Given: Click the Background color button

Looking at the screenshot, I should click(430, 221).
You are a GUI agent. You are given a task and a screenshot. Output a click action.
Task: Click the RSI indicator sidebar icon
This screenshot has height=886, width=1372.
--
* _Direction_
Select every line in the records above that contains the word "screenshot", matching case exactly, and copy each one out.

* _Result for this exercise_
Looking at the screenshot, I should click(430, 221).
You are a GUI agent. You are given a task and a screenshot. Output a click action.
This screenshot has height=886, width=1372.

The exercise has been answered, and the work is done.